> Task material:
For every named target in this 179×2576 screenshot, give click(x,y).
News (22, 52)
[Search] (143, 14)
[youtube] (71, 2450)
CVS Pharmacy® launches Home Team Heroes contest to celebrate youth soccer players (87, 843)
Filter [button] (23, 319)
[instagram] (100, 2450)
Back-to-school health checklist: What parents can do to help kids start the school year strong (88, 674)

...

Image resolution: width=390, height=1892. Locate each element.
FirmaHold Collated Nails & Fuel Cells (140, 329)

> Instructions for the task: Above this task is a listing. Restate, word for word and with nothing added, the lines from the one with "Filter [button] (23, 319)" through the one with "Back-to-school health checklist: What".

> Response area:
Filter [button] (23, 319)
[instagram] (100, 2450)
Back-to-school health checklist: What parents can do to help kids start the school year strong (88, 674)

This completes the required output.